>> Begin Data provided
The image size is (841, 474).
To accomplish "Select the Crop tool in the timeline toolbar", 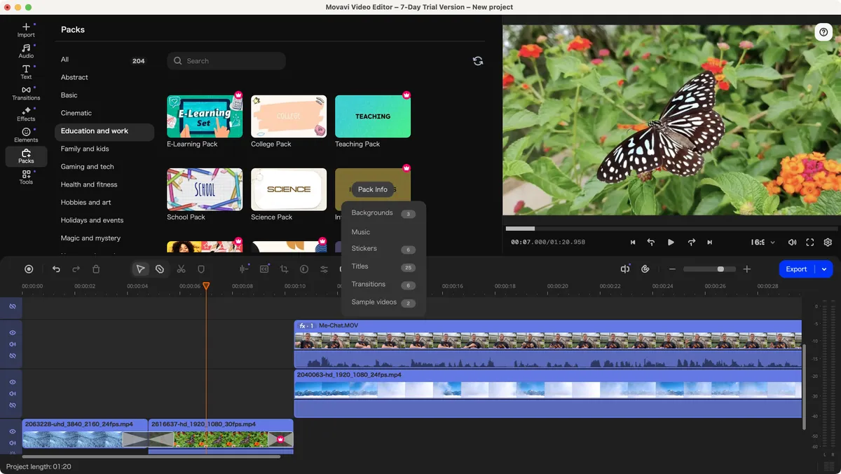I will point(283,269).
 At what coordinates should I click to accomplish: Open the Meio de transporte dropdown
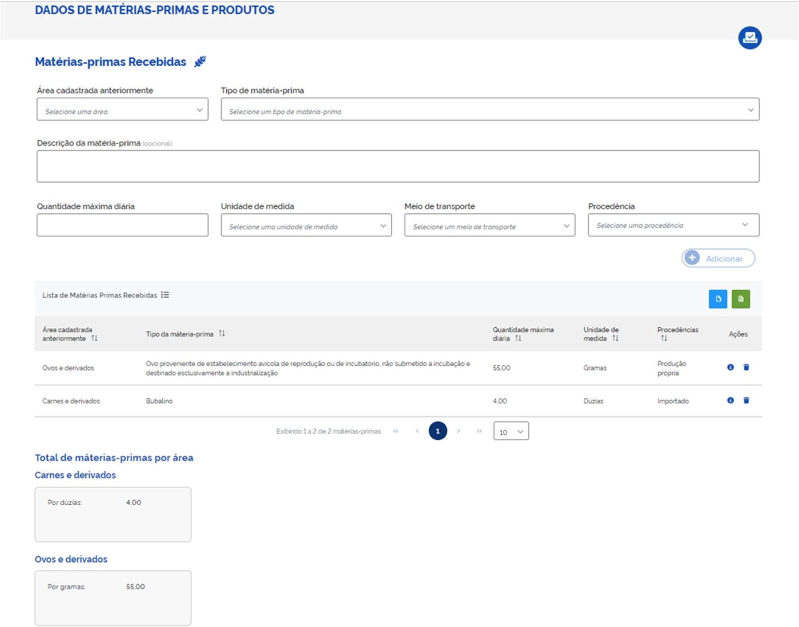(490, 225)
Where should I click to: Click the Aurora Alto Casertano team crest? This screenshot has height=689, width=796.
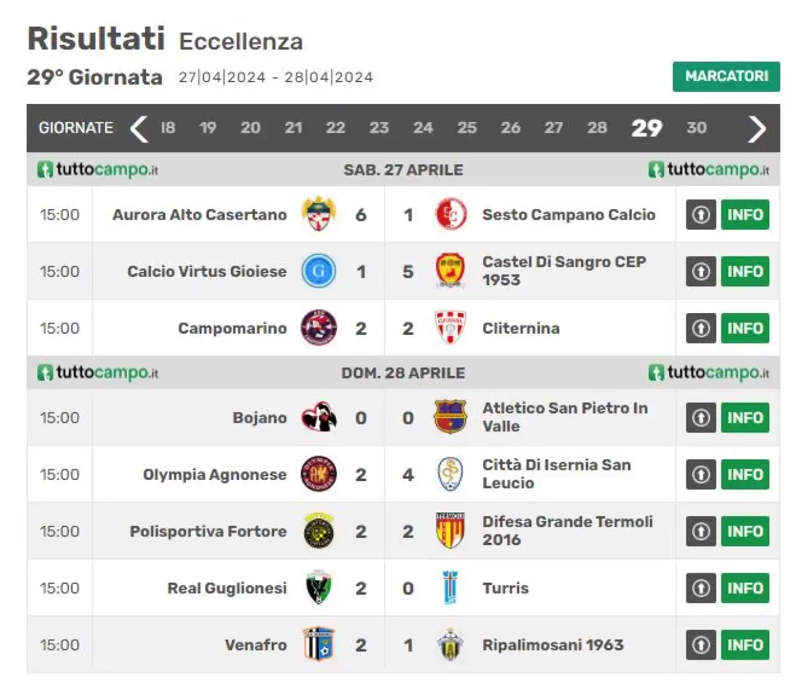coord(318,214)
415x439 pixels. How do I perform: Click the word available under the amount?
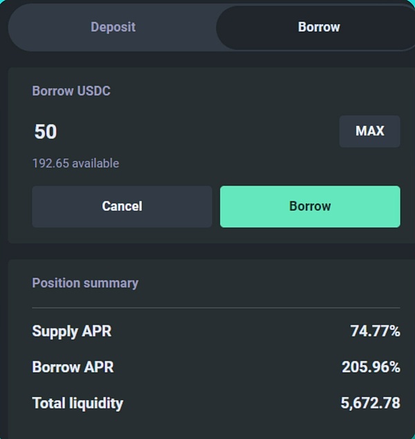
>> End Data provided
§ **Exercise objective**
Starting with the line that contains "At what coordinates" and continuing through the end of the lines, rewrite those lines with "dropdown" swapped for "menu" and everything else left unchanged. Leave the pictures out of your answer.

§ **Finished exercise**
 At what coordinates should I click to accomplish: Open the Meio de transporte menu
(490, 225)
Where should I click to: Click the Aurora Alto Casertano team crest? This screenshot has height=689, width=796.
coord(318,214)
415x439 pixels. How do I perform: Click the word available under the amount?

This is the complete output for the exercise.